Stated goal A:
Print the comment-remover post from "State B: (C:E:Q)" to "OUT) = (1: 0: 0)".

# Excerpted passage start

Please critique my code/program

G

G Patel

I wrote the following program to remove C89 type comments from stdin
and send it to stdout (as per exercise in K&R2) and it works but I was
hoping more experienced programmer would critique the layout/style/etc.
[I accidentally posted this before in comp.std.c, not trying to post to
several groups on purpose]

Any comments will be helpful. Thank you.

/*
****************************************************
C89/90 COMMENT REMOVER
======================

Description: This program removes all C89/90 style
commnets from a c source (file).
The program does not support C++/C99
style comments.

Input/Ouput: Input for the c source is taken from
stdin and output is to stdout.
Command-line piping of c source files
is expected.

Author: Gaya Patel

Date: Feb 24, 2005

****************************************************
*/

#include <stdio.h>

#define OUT 0
#define IN 1

int main()
{
int c; /* input character for state machine cycle */

/* state variables */
int comstate = OUT; /* state variable C, in explanation below */
int entry = OUT; /* state variable E, in explanation below */
int quostate = OUT; /* state variable Q, in explanation below */

/* --------------- */

/*************************************************************
OVERVIEW OF STATE MACHINE DESIGN:
*********************************

State machine input: c = getchar()
State machine cycle: on every c = getchar() input

State A: (C:E:Q) = (OUT: OUT: OUT) = (0: 0: 0)
-----------------------------------------------------
If input is " transition to STATE Q
If input is / transition to STATE B
Otherwise no transition

State B: (C:E:Q) = (OUT: IN: OUT) = (0: 1: 0)
-----------------------------------------------------
If input is * transition to STATE C
If input is " transition to STATE Q and putchar('/')
Otherwise transition to STATE A and putchar('/')

State C: (C:E:Q) = (IN: OUT: OUT) = (1: 0: 0)
------------------------------------------------------
If input is * transition to STATE D
Otherwise no transition

State D: (C:E:Q) = (IN: IN: OUT) = (1: 1: 0)
------------------------------------------------------
If input is / transition to STATE D
Otherwise transition to STATE C

State E (C:E:Q) = (IN: IN: IN) = (1: 1: 1)
------------------------------------------------------
Any input transition to A

STATE Q: (C:E:Q) = (OUT: OUT: IN) = (0: 0: 1)
------------------------------------------------------
If input is " transition to STATE A
Otherwise no transition

OUTPUT FORMING LOGIC SPECIAL CASE FOR STATE B
**********************************************
The output forming logic of the state machine checks the
post-transition state variables to decide whether or not
to output the input char, or to discard it (not output).

# Excerpted passage end
# Extracted data start

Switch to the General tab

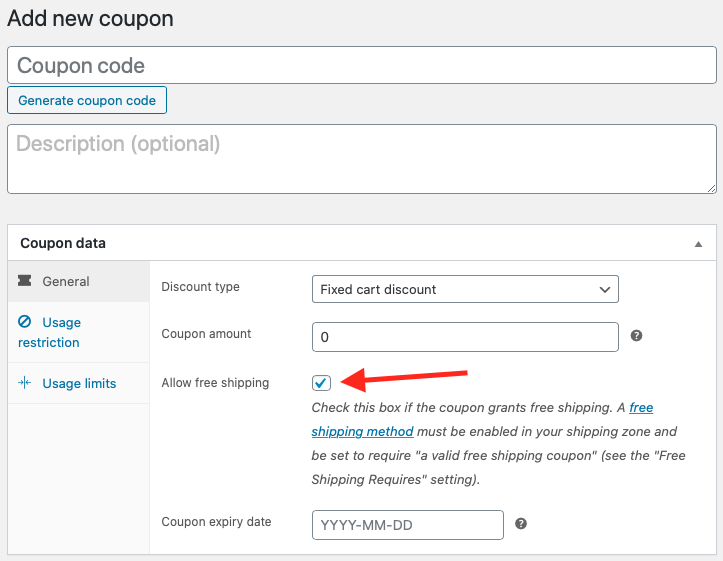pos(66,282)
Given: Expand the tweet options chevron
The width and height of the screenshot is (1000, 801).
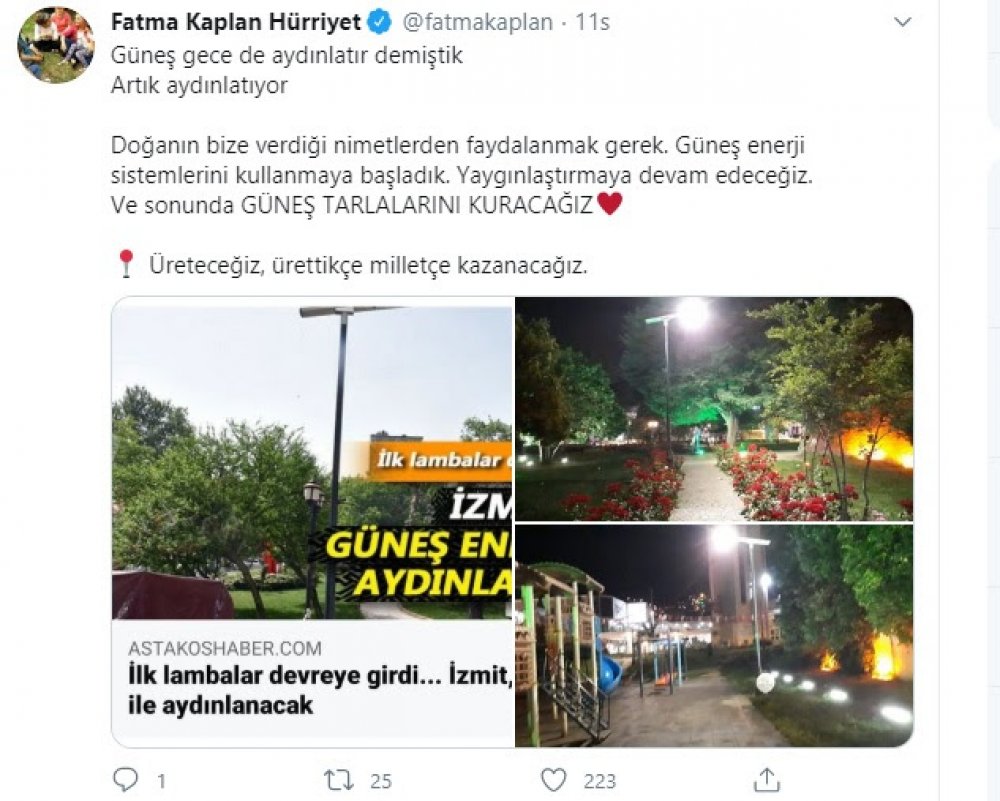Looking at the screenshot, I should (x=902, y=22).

# Extracted data end
# Extracted data start

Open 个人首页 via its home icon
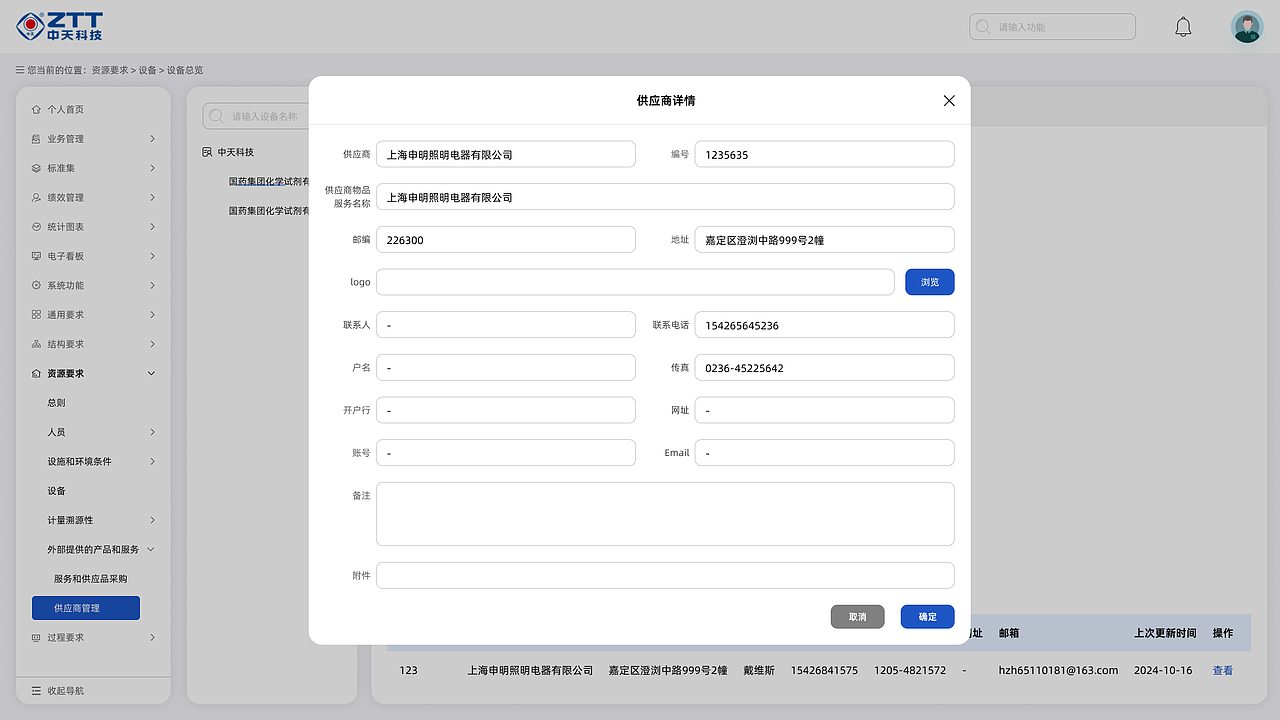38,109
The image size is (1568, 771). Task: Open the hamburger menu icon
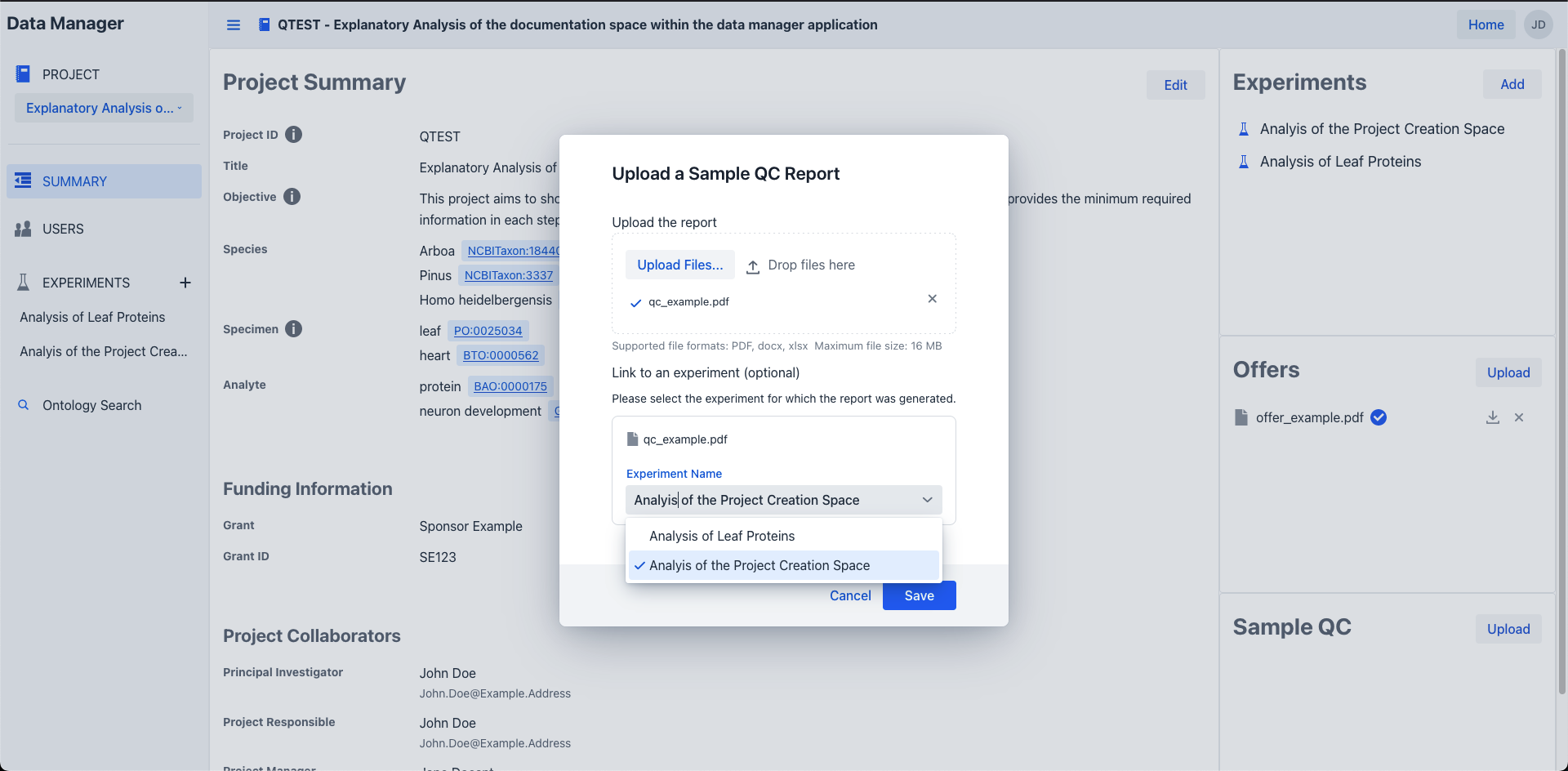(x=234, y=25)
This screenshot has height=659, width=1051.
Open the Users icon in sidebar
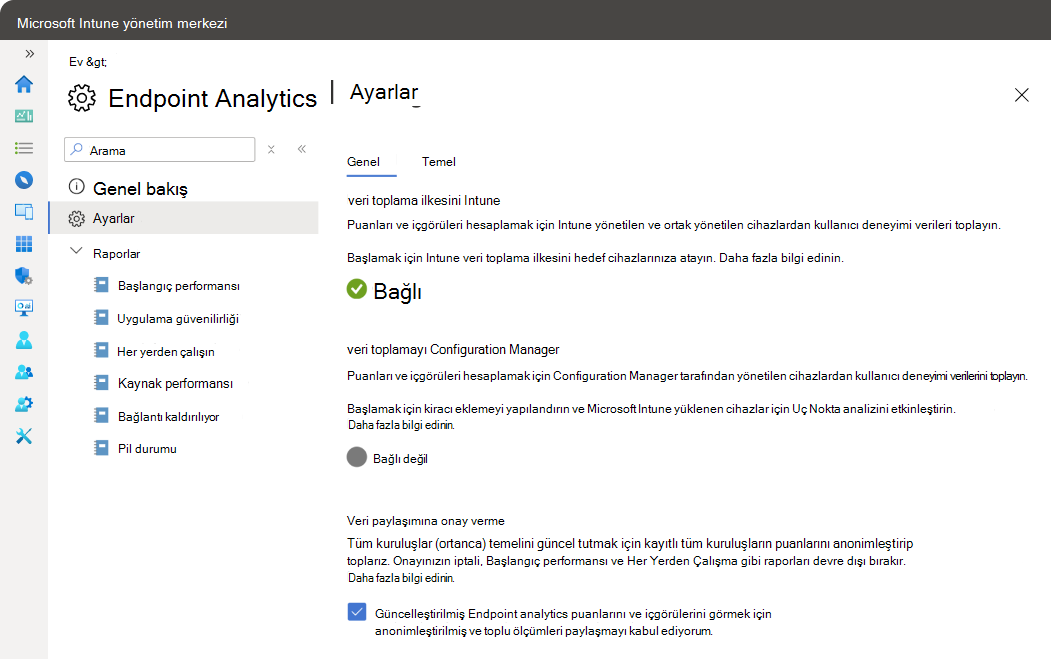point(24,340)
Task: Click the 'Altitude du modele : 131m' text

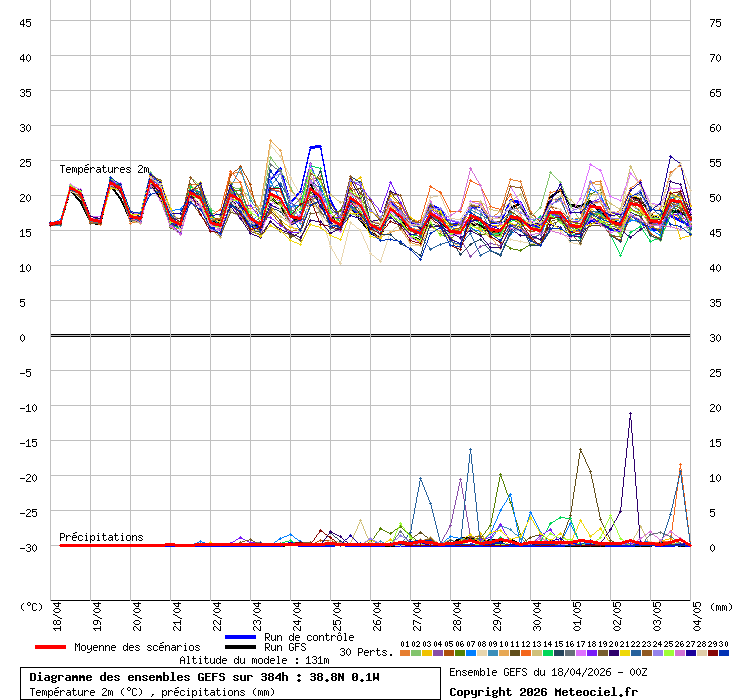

# Extracted data end

Stated goal B:
In the records, replace "chevron" with "arrow" in the lines from the line with "Switch to the General tab" to the line with "Looking at the", both included, changing nothing else. Give only those lines and leave the pictures out.

Exercise response A:
State B: (C:E:Q) = (OUT: IN: OUT) = (0: 1: 0)
-----------------------------------------------------
If input is * transition to STATE C
If input is " transition to STATE Q and putchar('/')
Otherwise transition to STATE A and putchar('/')

State C: (C:E:Q) = (IN: OUT: OUT) = (1: 0: 0)

Exercise response B:
Switch to the General tab

pos(66,282)
Given: Expand the tweet options arrow
The width and height of the screenshot is (1000, 801).
Looking at the screenshot, I should (x=902, y=22).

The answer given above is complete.